### SUPPLIED MATERIAL
※ ※ ※

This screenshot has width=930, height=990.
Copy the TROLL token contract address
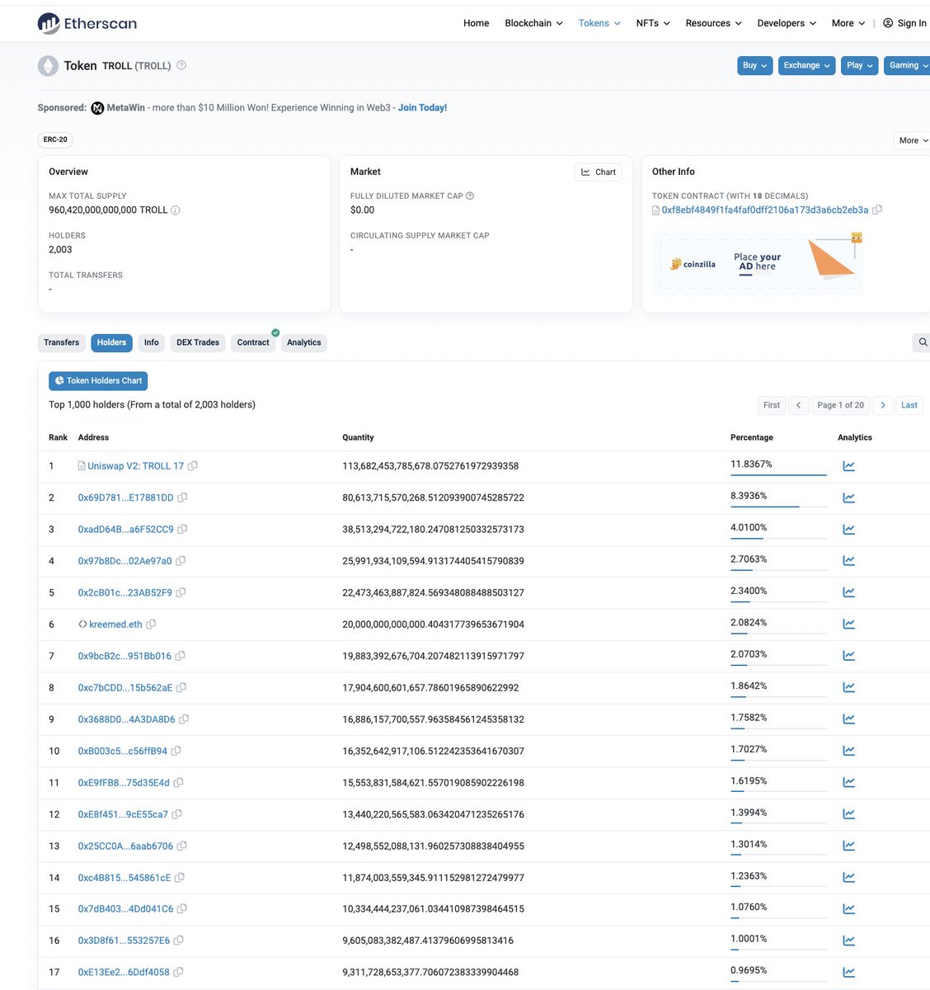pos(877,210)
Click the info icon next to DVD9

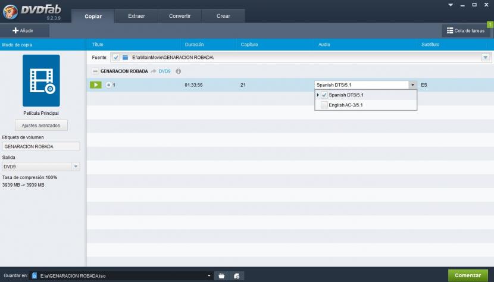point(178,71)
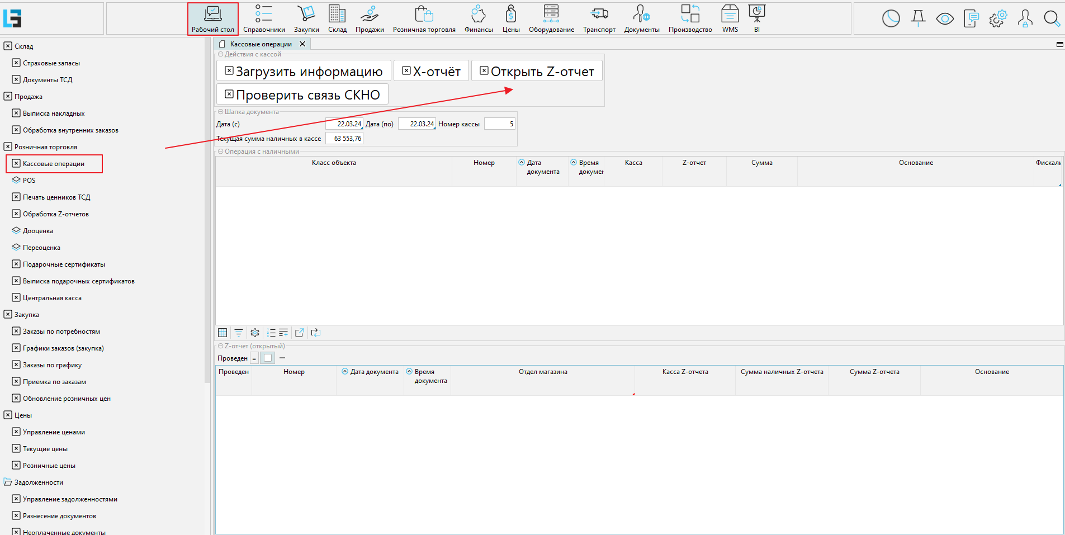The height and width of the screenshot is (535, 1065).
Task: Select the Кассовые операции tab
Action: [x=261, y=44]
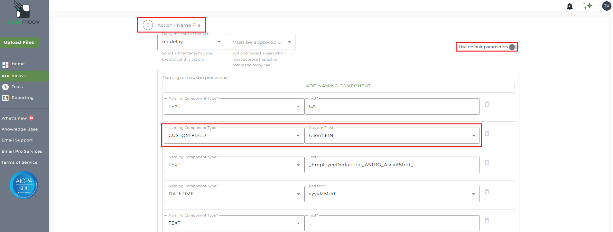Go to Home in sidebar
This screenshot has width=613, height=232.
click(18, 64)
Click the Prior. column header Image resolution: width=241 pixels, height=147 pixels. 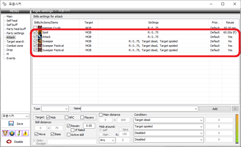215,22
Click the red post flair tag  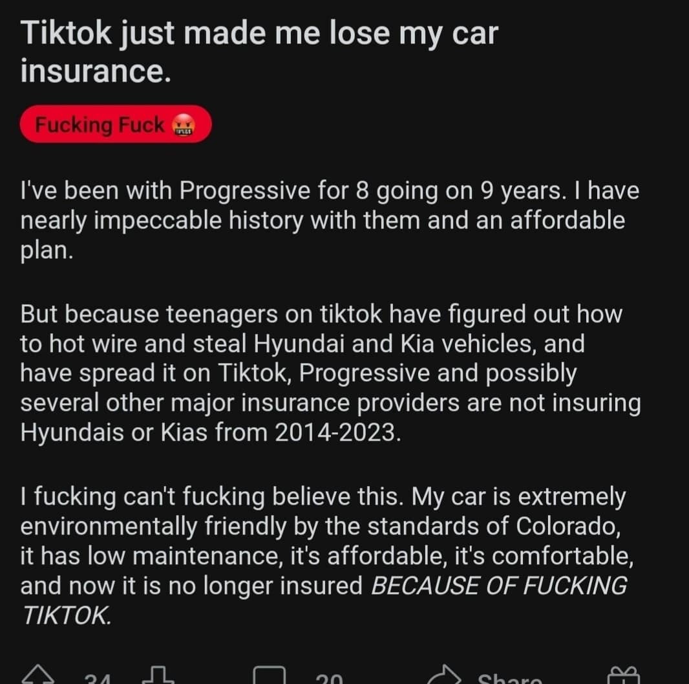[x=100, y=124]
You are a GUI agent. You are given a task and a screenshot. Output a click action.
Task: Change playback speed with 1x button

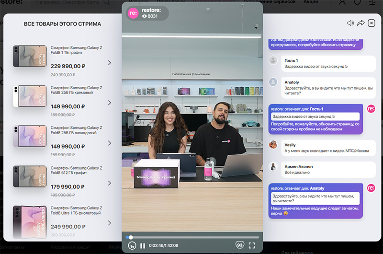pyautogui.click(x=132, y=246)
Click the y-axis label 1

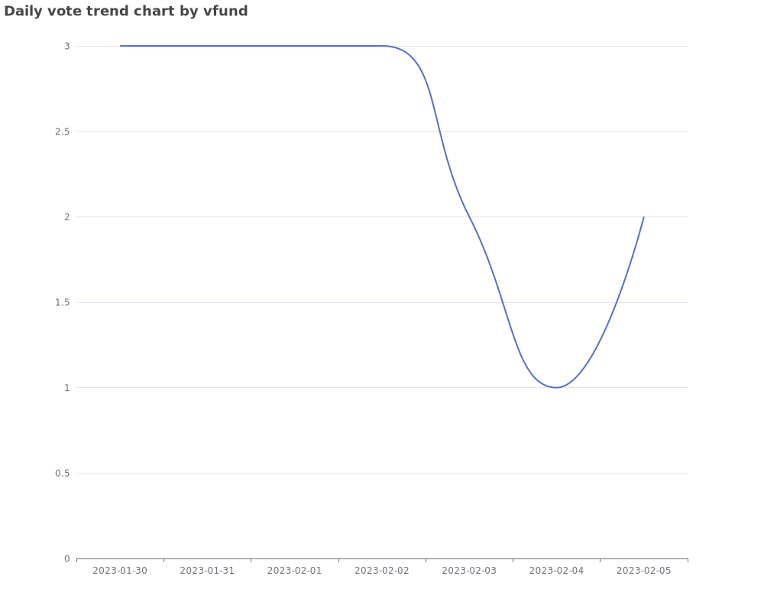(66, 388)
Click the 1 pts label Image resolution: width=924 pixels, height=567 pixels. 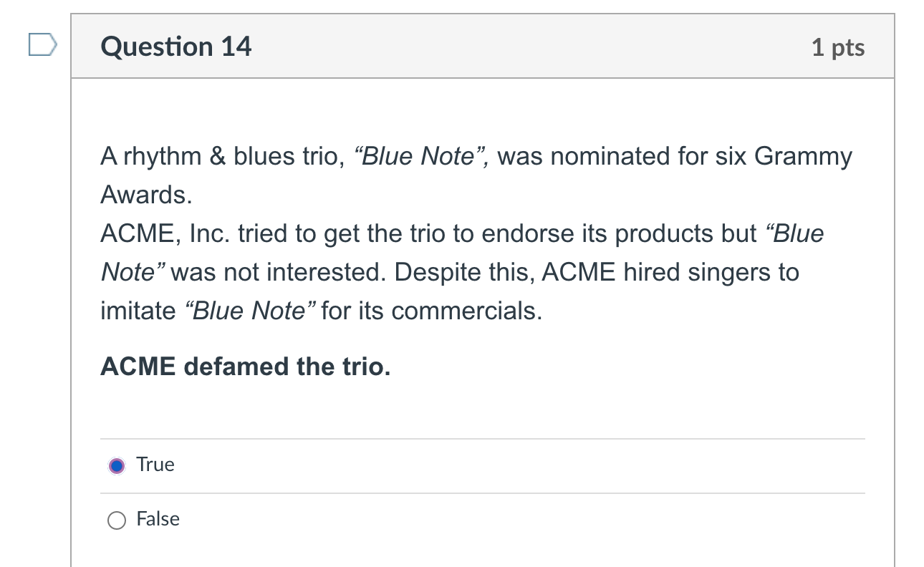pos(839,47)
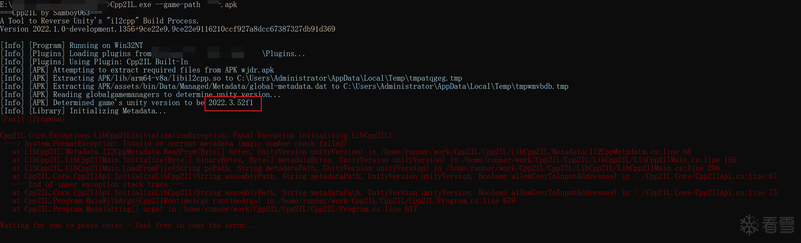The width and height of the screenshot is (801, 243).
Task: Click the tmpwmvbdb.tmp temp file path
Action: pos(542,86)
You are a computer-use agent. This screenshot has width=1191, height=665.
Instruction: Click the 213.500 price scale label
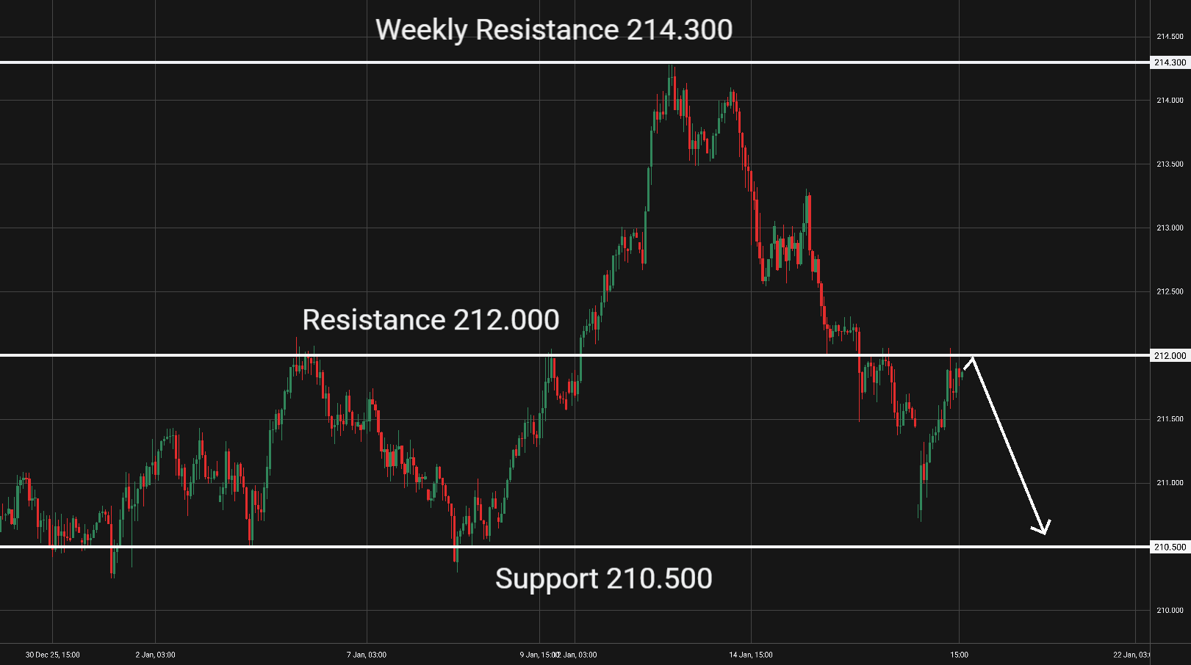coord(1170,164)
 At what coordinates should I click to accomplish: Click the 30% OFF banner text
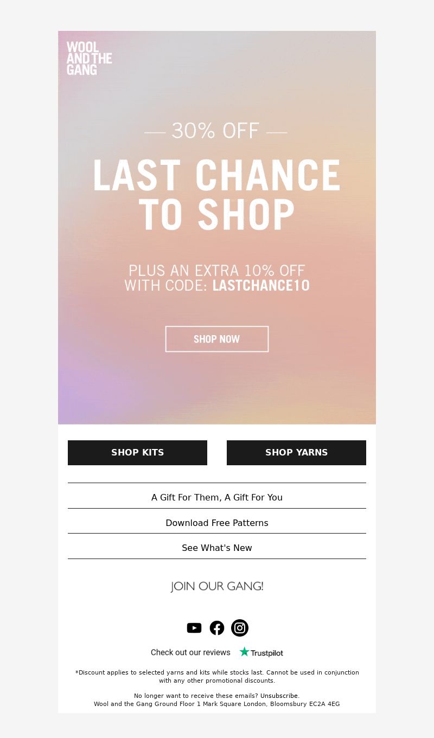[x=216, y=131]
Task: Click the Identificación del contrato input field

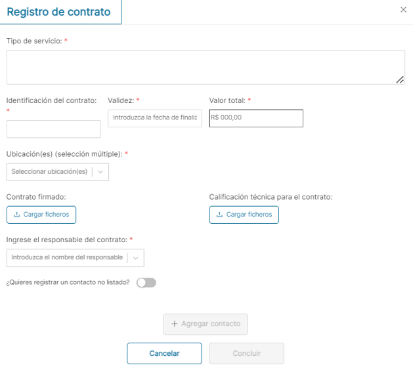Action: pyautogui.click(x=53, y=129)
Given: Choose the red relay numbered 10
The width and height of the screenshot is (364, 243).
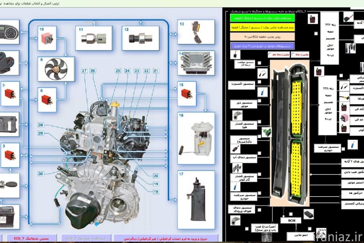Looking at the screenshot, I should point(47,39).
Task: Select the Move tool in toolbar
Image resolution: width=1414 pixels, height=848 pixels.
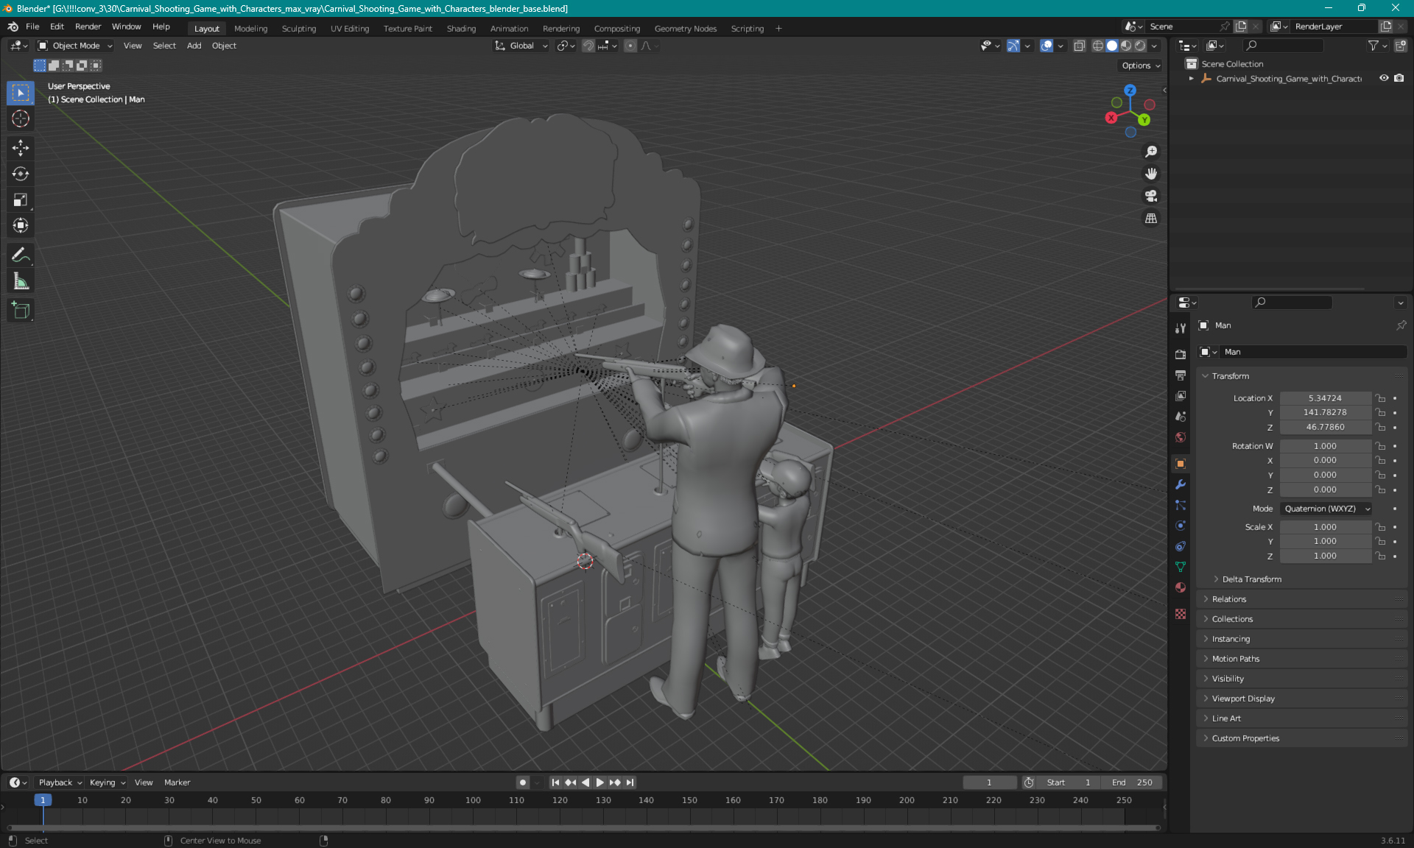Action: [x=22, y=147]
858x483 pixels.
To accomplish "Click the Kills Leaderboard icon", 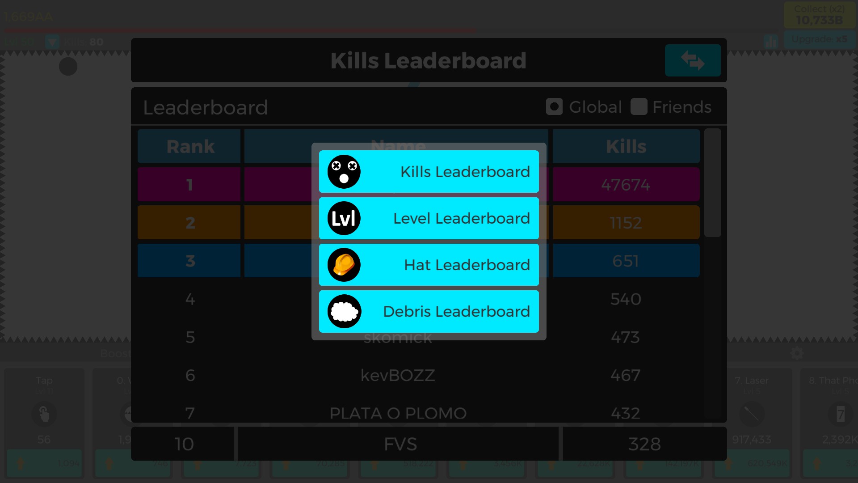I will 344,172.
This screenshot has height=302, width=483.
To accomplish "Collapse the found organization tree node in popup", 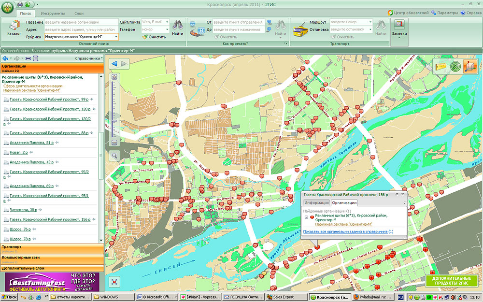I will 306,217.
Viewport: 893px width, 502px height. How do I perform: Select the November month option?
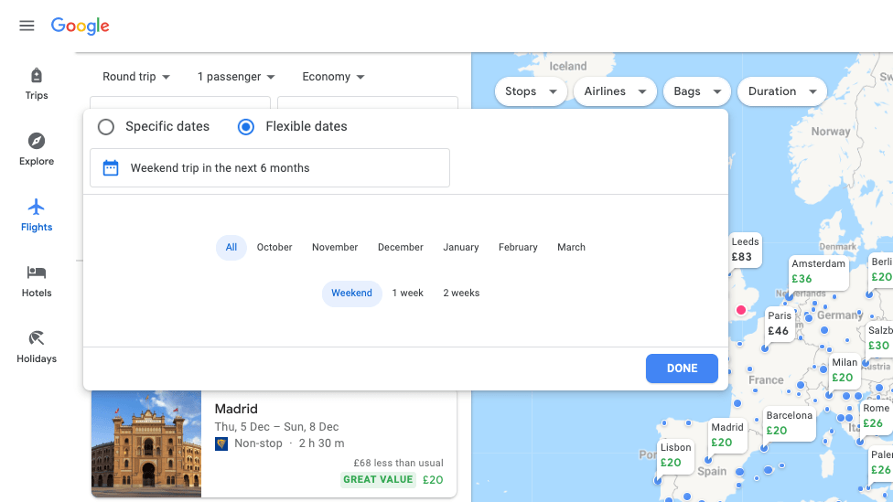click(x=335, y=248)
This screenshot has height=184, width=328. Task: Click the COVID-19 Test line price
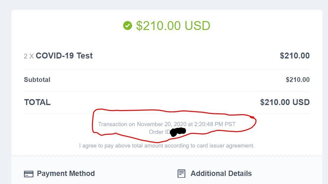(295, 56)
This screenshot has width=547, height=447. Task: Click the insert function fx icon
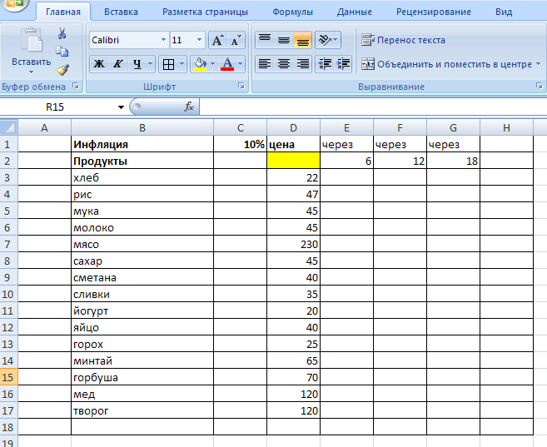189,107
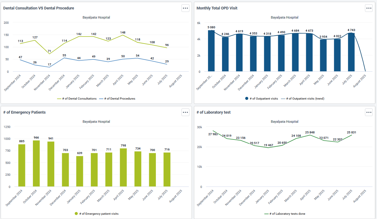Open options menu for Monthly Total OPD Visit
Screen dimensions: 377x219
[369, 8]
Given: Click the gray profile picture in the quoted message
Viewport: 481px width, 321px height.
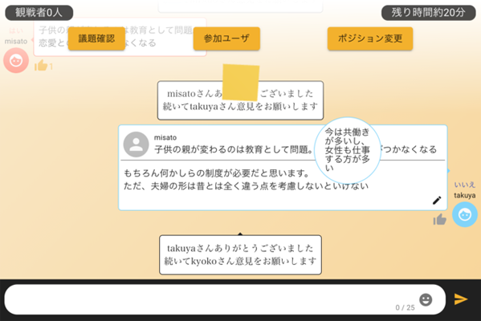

※ ※ ※

### WHAT NEEDS TO BE DONE
The lines of the records that contain the string "agent" should be located and copied.

### TASK RESULT
You are a GUI agent. You are given a task and a screenshot. Output a click action.
You are a computer-use agent. This screenshot has width=1191, height=665.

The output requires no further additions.